UH Maintenance; Minimum Wage
You’ve read that the University of Hawaii needs about $490 million to catch up on backlogged repairs. So it wants to float bonds for that, using tuition revenue to repay the lenders.
But as one of my business-minded friends points out, this doesn’t address ongoing maintenance that keeps stuff from falling apart. It will only repair things that already have fallen apart.
The school’s chief financial officer admitted as much to the board of regents. This bond-tuition money would only be for “deferred maintenance.” The Legislature still would have to appropriate more state funds for renovation, routine maintenance, and urgent health and safety issues that arise.
So you see the problem here. The university never has been able to get enough money from the Legislature to keep up with current repairs. It needed almost $77 million this biennium just for health and safety projects. The lawmakers only OK’d $57 million.
One of the hangups will be that lawmakers might be more attuned to approving restoration of faculty salaries that were cut during the recent recession.
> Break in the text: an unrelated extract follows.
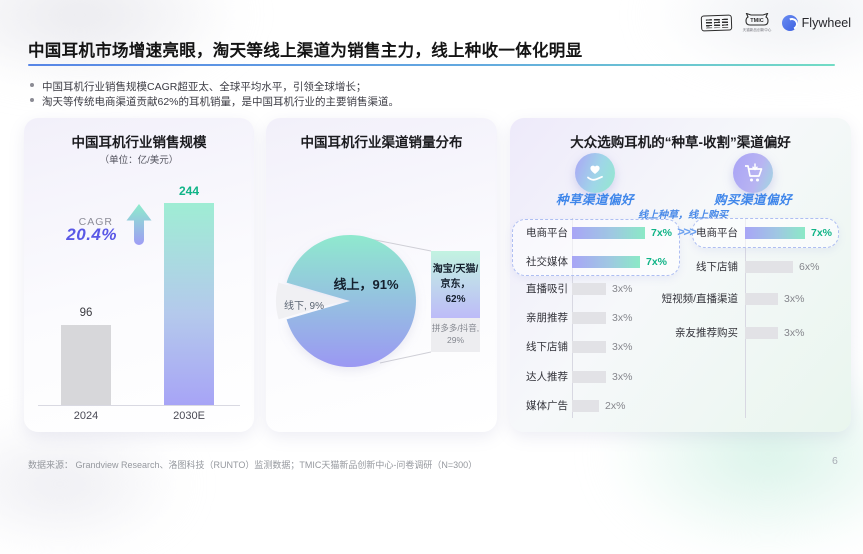 Image resolution: width=863 pixels, height=554 pixels. Describe the element at coordinates (432, 65) in the screenshot. I see `title-underline` at that location.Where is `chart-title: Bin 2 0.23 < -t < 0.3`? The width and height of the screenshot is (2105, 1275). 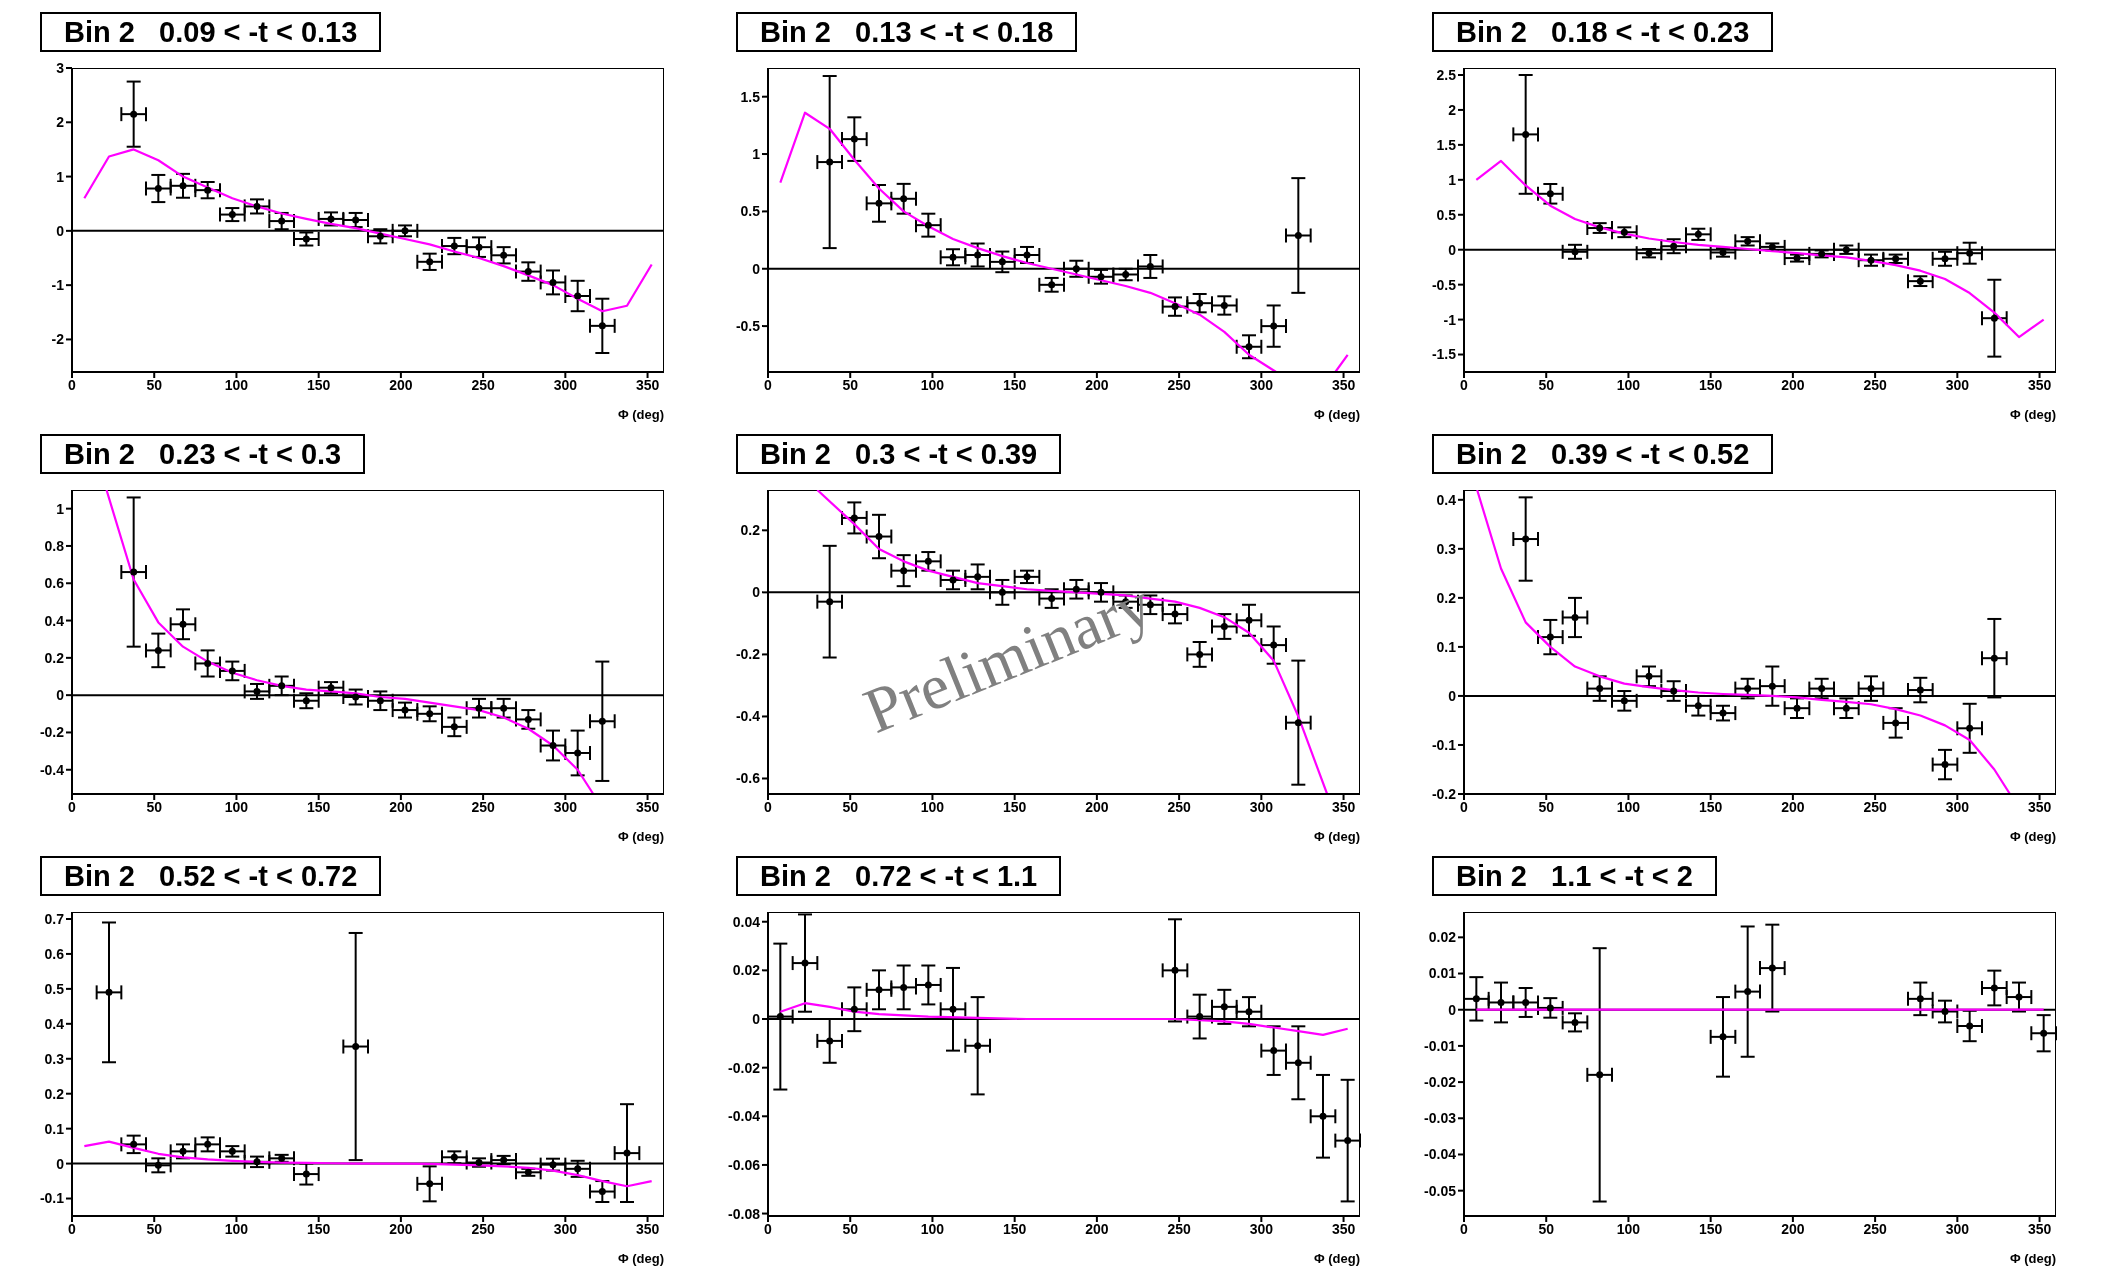
chart-title: Bin 2 0.23 < -t < 0.3 is located at coordinates (203, 454). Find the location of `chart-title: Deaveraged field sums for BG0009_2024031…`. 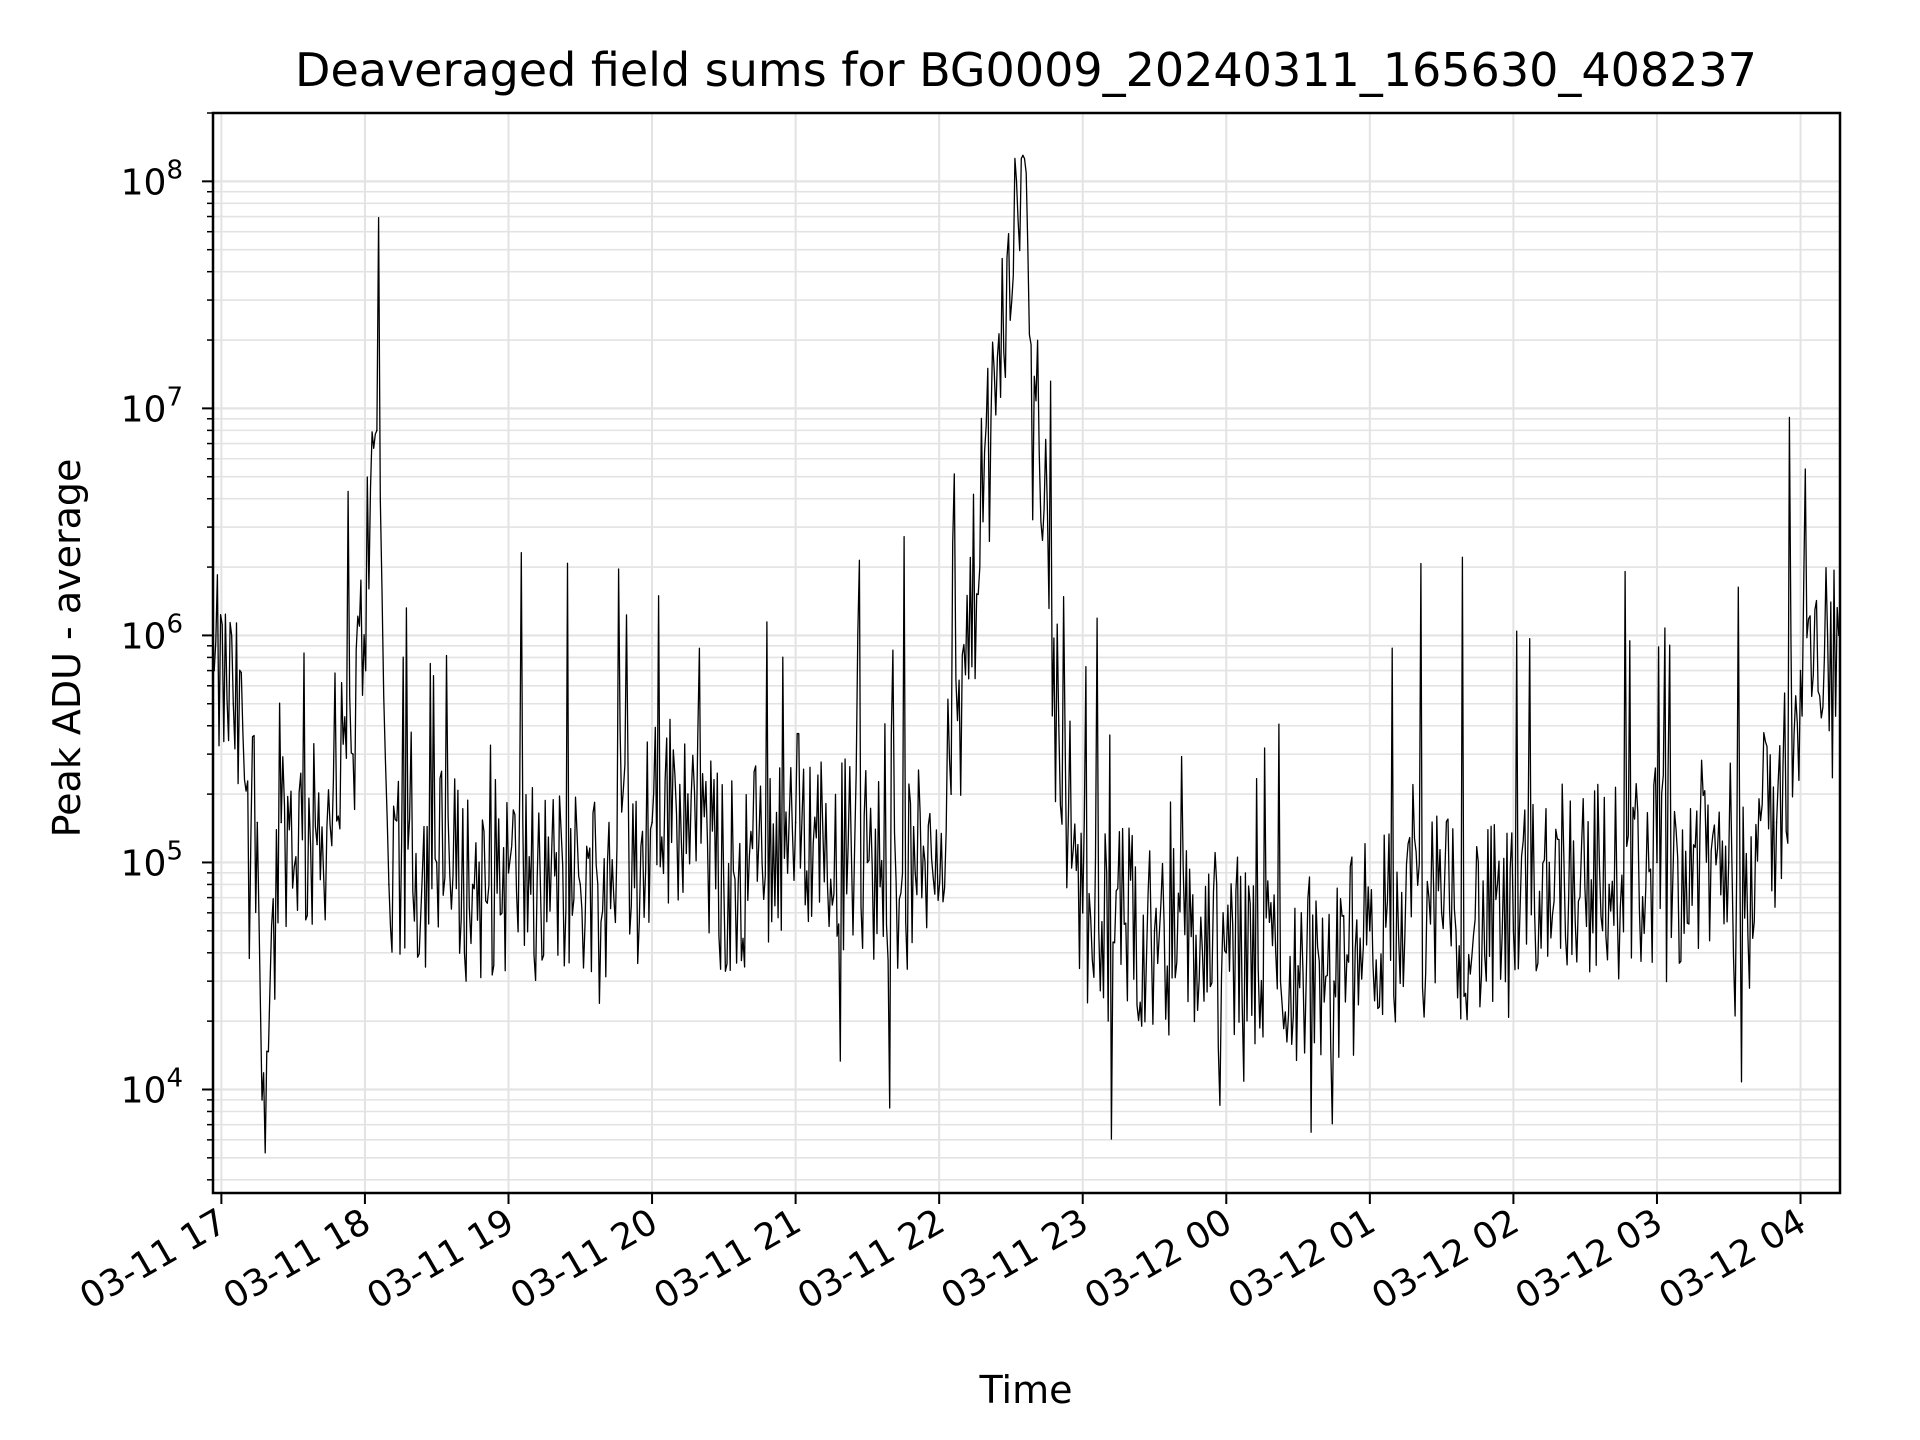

That, they’ve said, should come from raises in the tuition. That makes it tough for the UH to do both salaries and repay bond money from tuition revenue.
The schedule regents approved in 2011 increases tuition by 7.5 percent each year for the next three years. Debt payments for deferred-maintenance bonds would eat up about 46 percent of that.
That doesn’t strike me as any more of a workable plan than that over-ambitious UH sports-money proposal a week earlier. * California is poised to raise its minimum wage to $10. Ours is stuck at $7.25. A full-time, non-tipped, minimum-wage worker here earns $290 a week, or $15,080 a year.
You cannot live on $15,080 in Hawaii.
A Massachusetts Institute of Technology study suggests a single adult needs $12.91 an hour for 40 hours to meet basic Honolulu expenses. For two adults with two children, it’s $24.81 an hour.
Washington state is at $9.19 minimum. Oregon at $8.95. Alaska at $7.75.
Our cost-of-living growth rate is beyond the average wage growth rate. That wasn’t always the case.
So I could buy our first house at waterfront Koko Isle Circle for $36,000 in 1968; our second on the waterfront in Punaluu in 1970 for $82,000; our third in 1974 at Diamond Head for $186,000. They were very affordable with our salaries at the time.
The U.S. Bureau of Economic Analysis says Hawaii’s growth rate of personal income from last year has been minus 1 percent. Nothing to brag about.
I’ve included a chart of minimum wages by state. Nothing to brag about unless we’re happy to be with the Deep South states who pay the least the feds will let them get away with.